Wpis z mikrobloga

#creepystory #truestory

Witam!

Przypomniała mi się pewna historia związana ze zjawiskiem Déjà vu i upływem czasu. Około pół roku temu siedząc w kuchni i jedząc kolację, powtórnie otworzyłem lodówkę w celu ponownego sprawdzenia zawartości i wyjęcia czegoś więcej. Kątem oka zauważyłem na środowej półce, skrajnie na prawo, sok z pomarańczy. Jako, że przed chwilą brat szukał czegoś słodkiego do picia poszedłem poinformować go, że ma pełen karton soku w lodówce.
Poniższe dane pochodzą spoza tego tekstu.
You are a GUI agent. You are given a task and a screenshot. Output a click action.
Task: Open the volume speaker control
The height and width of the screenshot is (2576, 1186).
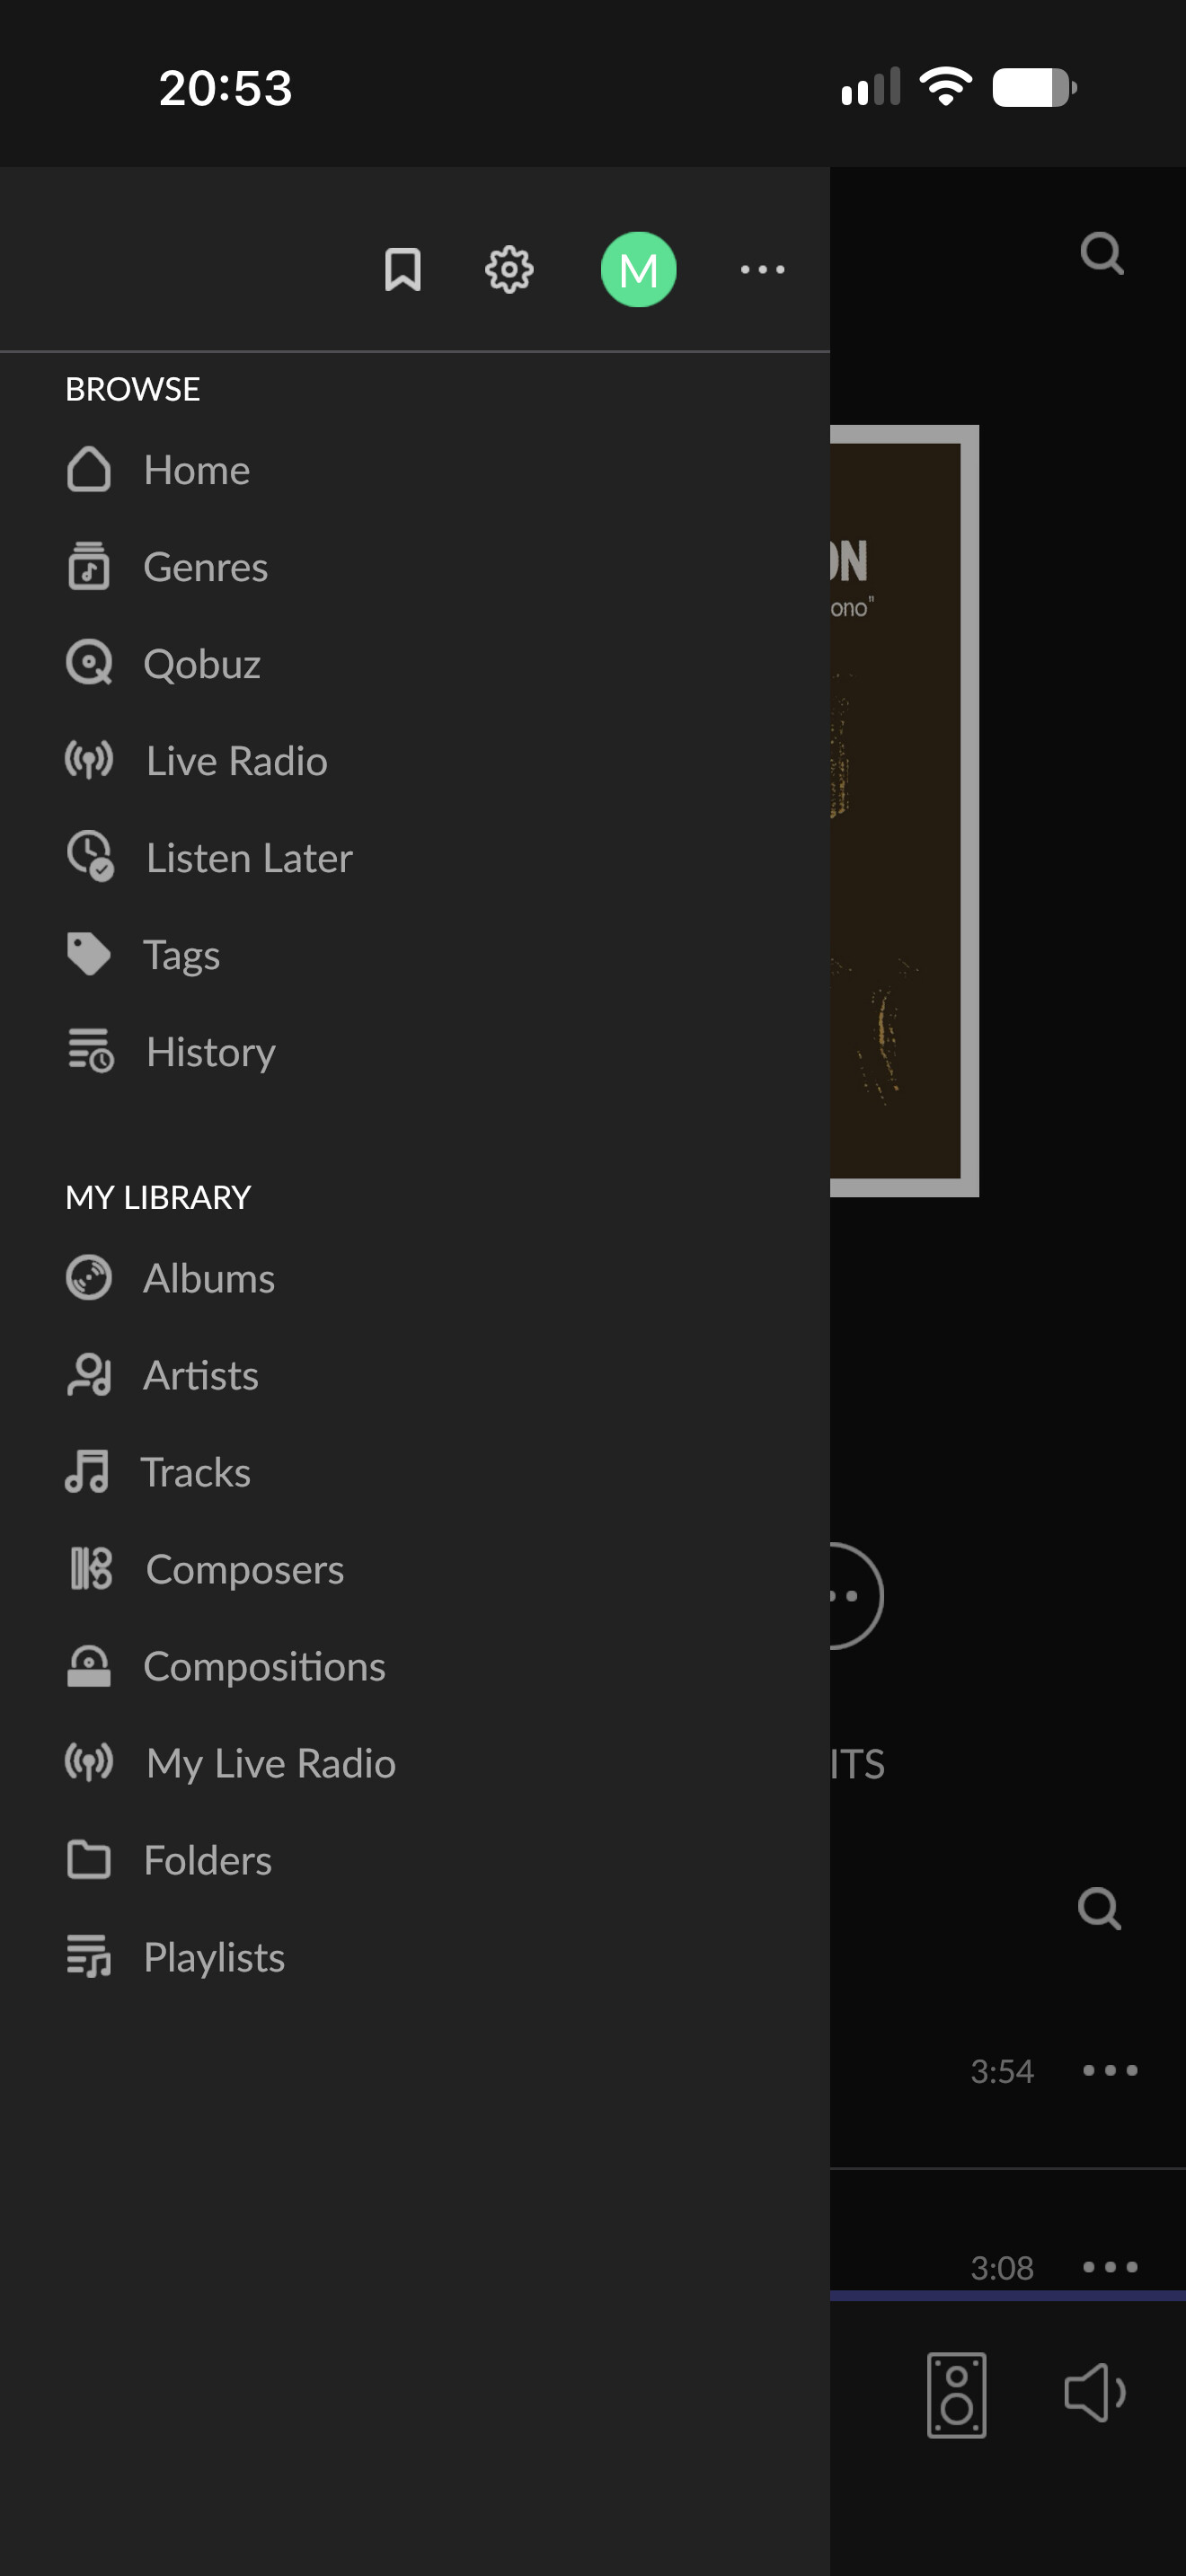click(1095, 2393)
Dużym zdziwieniem dla mnie okazało się oznajmienie, że on dzisiaj niczego takiego nie szukał. Poinformował mnie, że owszem pytał o jakiś sok do picia, ale to było wczoraj wieczorem (dokładnie dobę wcześniej). "Zastygłem" na sekundę albo chwilę dłużej, gdyż z mojej perspektywy, świadomości było to parę minut temu - a nie wczoraj. Po przemyśleniu dotarło do mnie, że oba wydarzenia miały miejsce mniej więcej o tej samej godzinie, wykonywałem te same czynności, znajdowałem się w tym samym miejscu i brat także tam, gdzie był dobę wcześniej. O ile w dniu wcześniejszym żadnego soku nie było, przez co nie przekazałem mu żadnej wiadomości, tak dnia kolejnego te same sceny, ta sama pora nałożyły na siebie w moim mózgu dwa dni na siebie, czego efektem była próba przesłania mu informacji w przeszłość.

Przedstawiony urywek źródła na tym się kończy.